TEXTO SELECCIONADO ->
•••••

Esta instancia, criticada por las izquierdas del Tercer Mundo, por considerarla un foro del poder transnacional, elaboró un Informe que centró sus conclusiones en los aspectos relativos al rol de la política y en la gobernabilidad. Sus efectos teóricos son referencias obligadas para poder construir una reflexión sobre el rol de los gobiernos en las sociedades liberales, que predominan en la era de la globalización.

Empero, Ranate Mayntz plantea que el análisis de la actividad del gobierno y el intento por replantear las estructuras y los procesos de gestión de gobierno, se inician luego de la Segunda Guerra Mundial, bajo el concepto de Steuerungstheorie, es decir, teoría de la dirección política, en un momento en que en Europa se buscaba dirigir el desarrollo social y económico de los países, hacia objetivos específicos, lo cual permite concebir el concepto de governance (gobernanza).

Son muchos los factores concurrentes a hacer gobernable una sociedad determinada, los que tienen que ver con las formas de organización del Estado y de la sociedad civil, los mecanismos de funcionamiento, los equilibrios entre  los intereses que se hacen presentes, la legitimidad de las estructuras de poder, etc. De un modo fundamental, empero, se debe considerar la expresión de consensos, entre los distintos actores sociales, lo que hace posible mandatar a un gobierno con los equilibrios que dan validez a la institucionalidad requerida para el efecto.

•••••

ACCIONES REQUERIDAS ->
[1] Indica si cada afirmación coincide con el texto sobre la gobernabilidad y cita las palabras que lo deciden: (a) La instancia fue criticada por las izquierdas del Tercer Mundo. (b) El análisis de la actividad del gobierno comenzó antes de la Segunda Guerra Mundial. (c) El Informe centró sus conclusiones en el rol de la política y en la gobernabilidad.
[2] Según el texto sobre la gobernabilidad, ¿qué debe considerarse de un modo fundamental para que una sociedad sea gobernable?
[3] Escribe la continuación del texto sobre la gobernabilidad a partir de su última oración.

INFORMACIÓN MOSTRADA ->
•••••

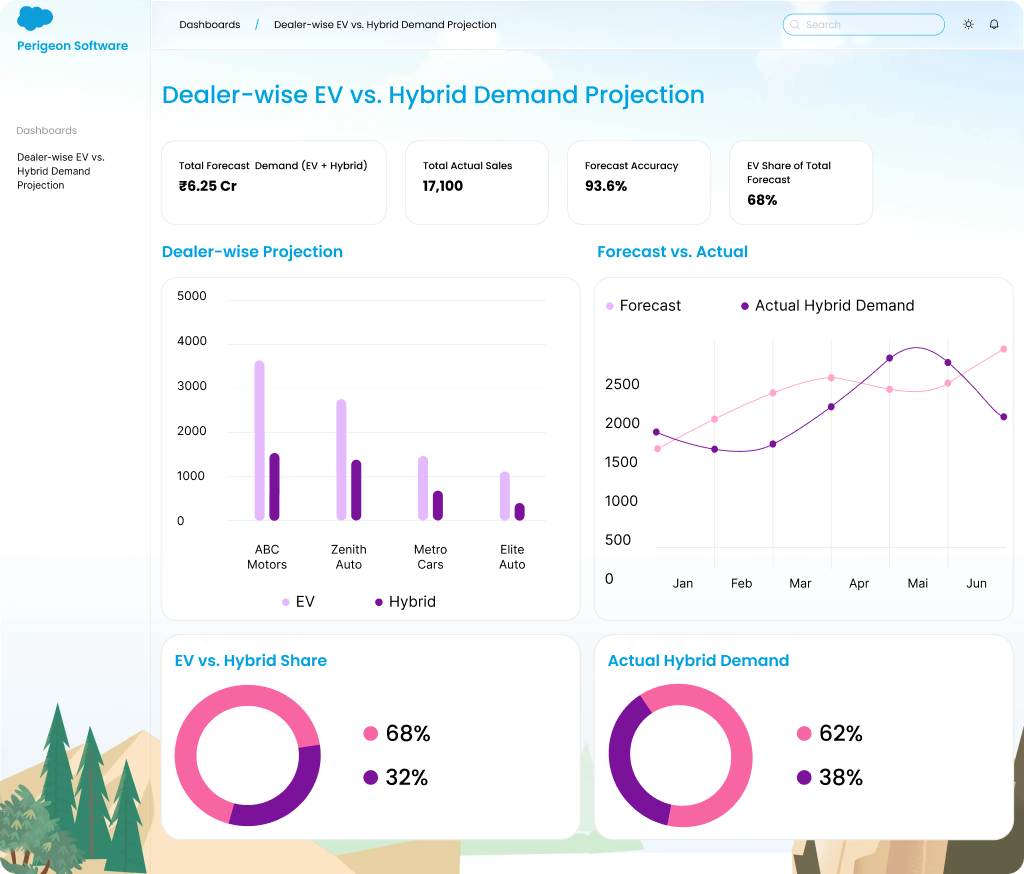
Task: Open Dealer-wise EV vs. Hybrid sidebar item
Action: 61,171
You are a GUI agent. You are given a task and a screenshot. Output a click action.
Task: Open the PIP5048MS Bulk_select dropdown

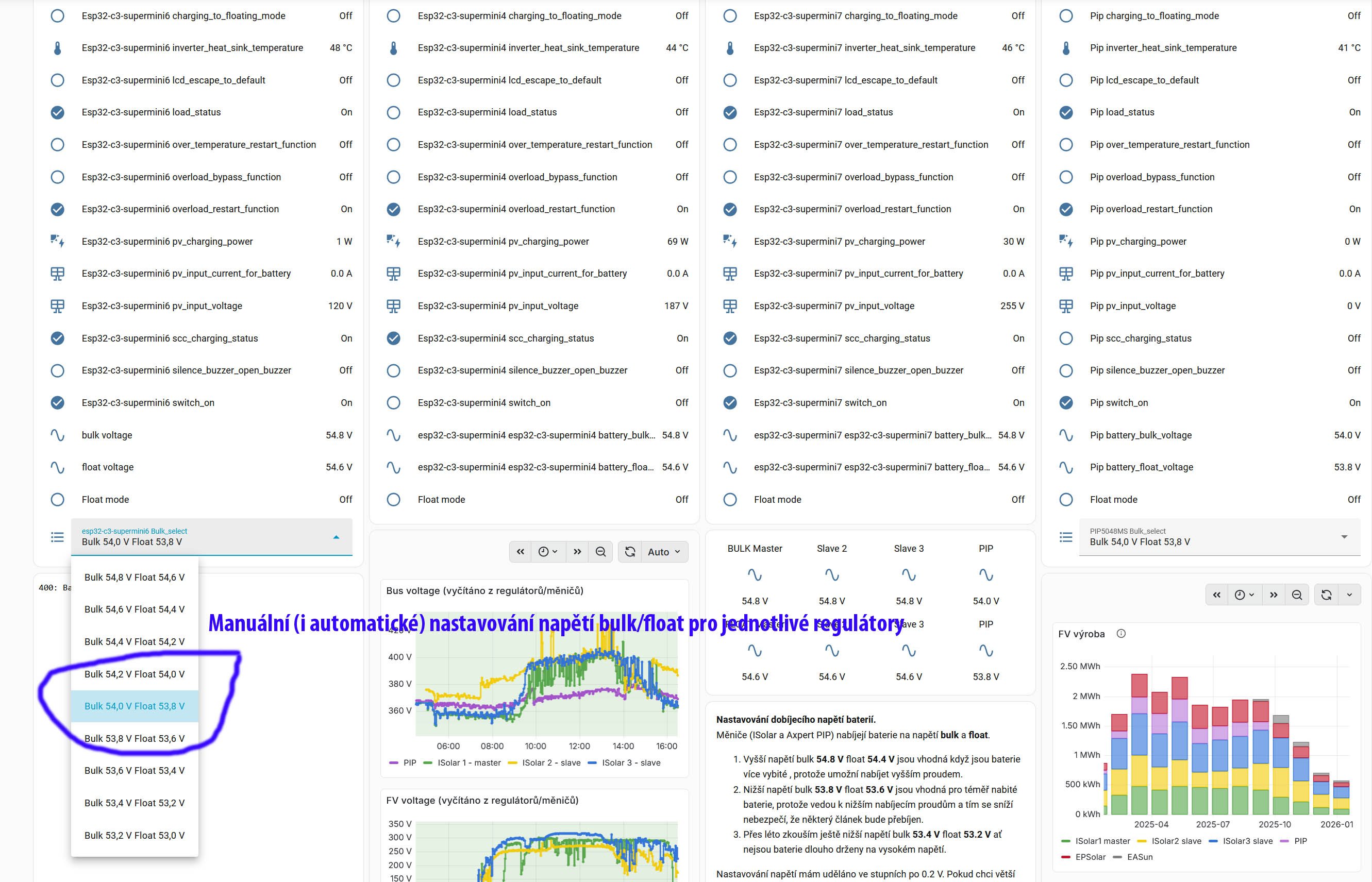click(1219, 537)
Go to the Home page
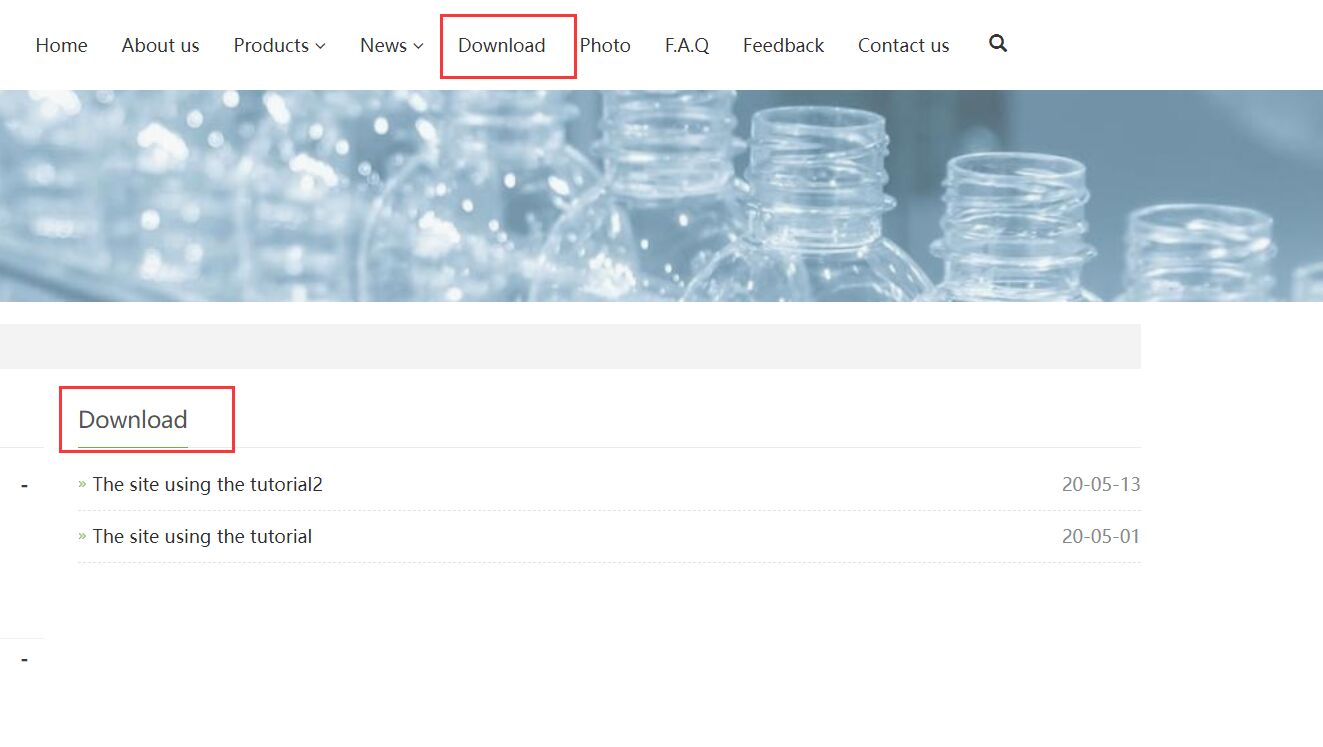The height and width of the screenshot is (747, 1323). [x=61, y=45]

•••••

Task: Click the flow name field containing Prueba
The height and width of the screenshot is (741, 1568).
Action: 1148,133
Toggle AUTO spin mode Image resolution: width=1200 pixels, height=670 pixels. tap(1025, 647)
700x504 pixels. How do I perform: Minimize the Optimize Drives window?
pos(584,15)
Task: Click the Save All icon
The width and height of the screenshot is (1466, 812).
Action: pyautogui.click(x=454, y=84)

•••••

RESPUESTAS ->
[1]
(a) Sí: "criticada por las izquierdas del Tercer Mundo".
(b) No: "se inician luego de la Segunda Guerra Mundial".
(c) Sí: "centró sus conclusiones en los aspectos relativos al rol de la política y en la gobernabilidad".

[2] La expresión de consensos entre los distintos actores sociales.

[3]
La observación que es posible hacer de los sistemas democráticos, permite constatar que hay enormes falencias en términos de participación ciudadana, y profundas insatisfacciones que tienen su raíz en los defectos de las estructuras de gobierno, que no responden adecuadamente a los requerimientos de los ciudadanos. El divorcio producido entre el gobierno y los ciudadanos, en términos de la cabal interpretación de los intereses de estos últimos, da cuenta de una acción de gobierno que, muchas veces, no hace tangible la idea de que este en un mandatario del pueblo.

De este modo, es posible constatar que los instrumentos políticos, tales como los partidos, el gobierno o el parlamento, pierden credibilidad se confinan a marcos institucionales diseñados para el control de una elite política o económica, apartándose del sentido societario que se espera de su accionar. Así, pues, los desempeños gubernamentales en los sistemas políticos de nuestro tiempo, tienden a tener permanentes o cíclicas crisis de legitimidad y de credibilidad.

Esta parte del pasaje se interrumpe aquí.